* [Stored data]:

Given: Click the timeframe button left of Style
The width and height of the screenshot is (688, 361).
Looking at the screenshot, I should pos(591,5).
==
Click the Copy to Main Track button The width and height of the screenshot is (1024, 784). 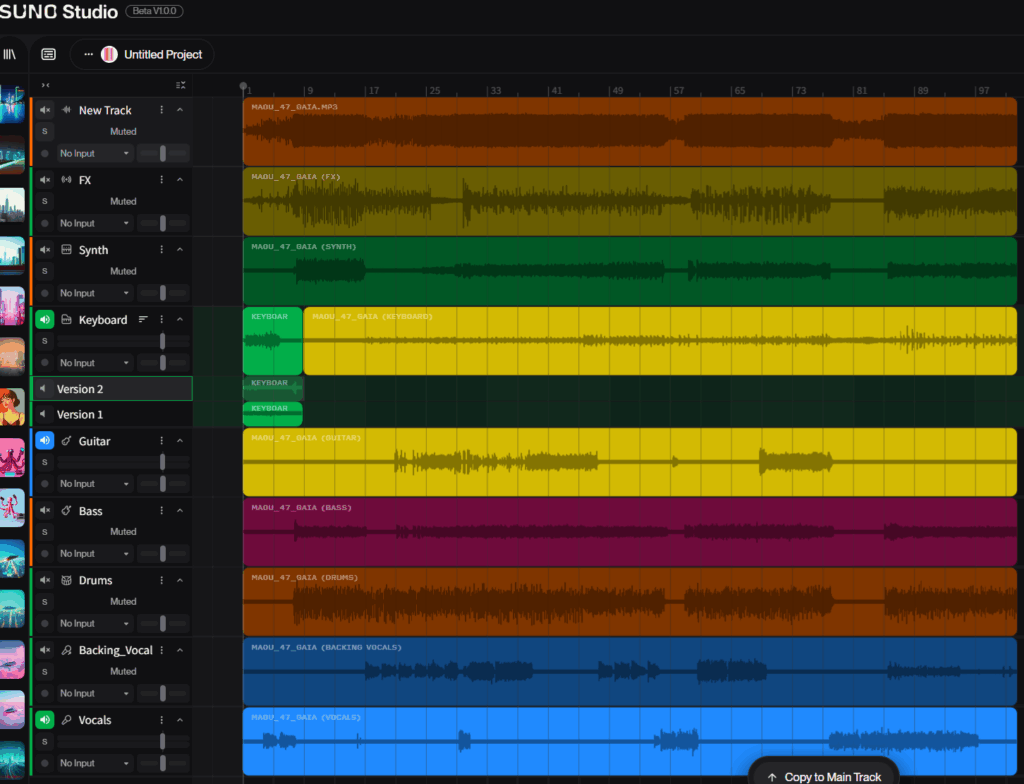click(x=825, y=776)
...
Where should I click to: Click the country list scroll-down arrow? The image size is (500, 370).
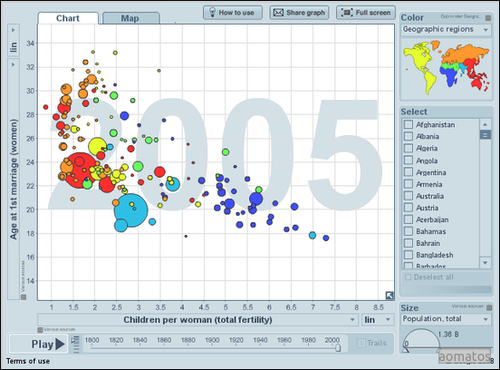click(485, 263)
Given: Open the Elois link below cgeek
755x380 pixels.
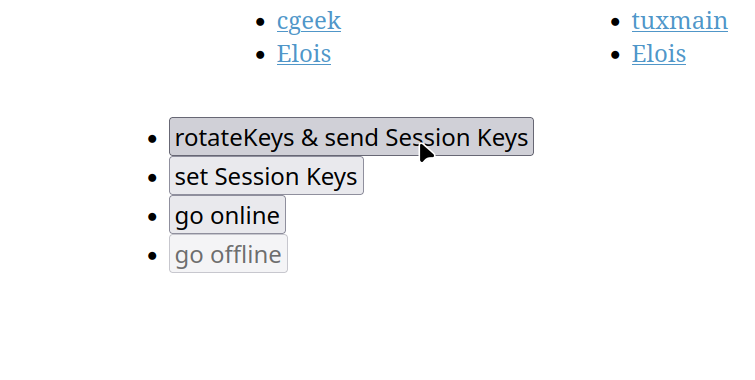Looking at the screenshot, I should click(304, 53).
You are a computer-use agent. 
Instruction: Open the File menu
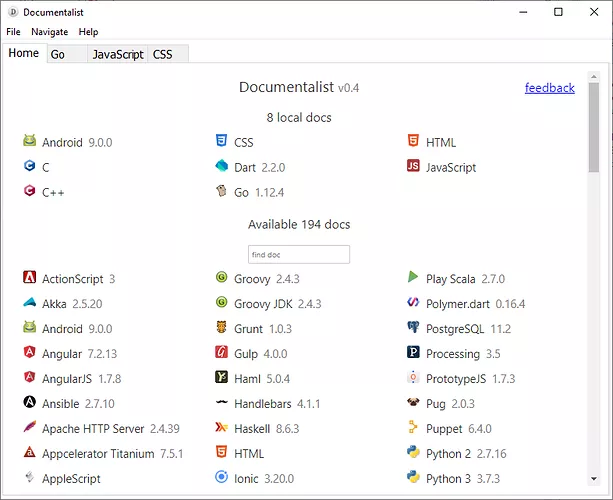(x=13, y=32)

* [What to work on]: Scan the entries and show every line in which the word "Given" is found.

* [Answer to the exercise]:
Given: Click the timeframe button left of Style
Given: Open the Elois link below cgeek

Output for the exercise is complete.